Just a few morning-after notes to consider about the new Derek Jeter contract.
• Joel Sherman explained in detail why Jeter’s new contract counts as $12.81 million toward the luxury tax threshold, and why picking up the option would have counted as $10.75 million. Shows how complicated this stuff can become. Sherman’s numbers are the same figures that Mark Feinsand heard. I never got exact totals, was only told late in the day that the new deal absolutely would not save the Yankees any money toward their $189 million goal.
•There seemed to be some confusion on this point yesterday, and that’s probably because of the conflicting reports about whether the Yankees were saving money or paying more toward the luxury tax threshold: A source I talked to made it clear that the Yankees never intended this as a contract to save money toward the luxury tax. They weren’t trying to do that, they were simply showing good faith toward Jeter and wanting to get a deal done to avoid any sort of awkward negotiations.
• David Waldstein explained that part of the confusion about how much Jeter’s new deal would count toward the $189-million goal had to do with whether the new agreement would be considered an entirely new contract or simply an extension of the old contract.

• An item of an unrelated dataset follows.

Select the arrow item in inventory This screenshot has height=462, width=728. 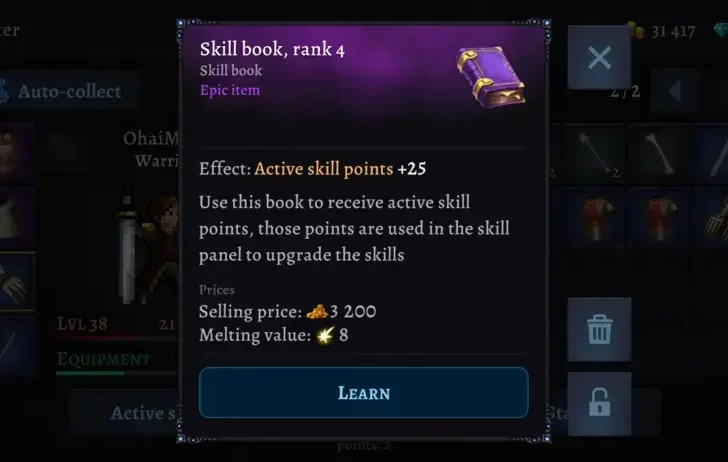tap(597, 155)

•Erik Boland points out that, even with Jeter under contract, the Yankees are still showing interest in Stephen Drew and Brendan Ryan. That said, the Yankees are also planning to have Jeter at shortstop.
• The Associated Press naturally has the incentives in Jeter’s new contract: $4 million bonus if Jeter is voted Most Valuable Player and $2 million if he’s second through sixth in the balloting. He would get $1.5 million if he wins a Silver Slugger Award, $500,000 for the league championship series MVP, $500,000 for the World Series MVP and $500,000 for earning a Gold Glove.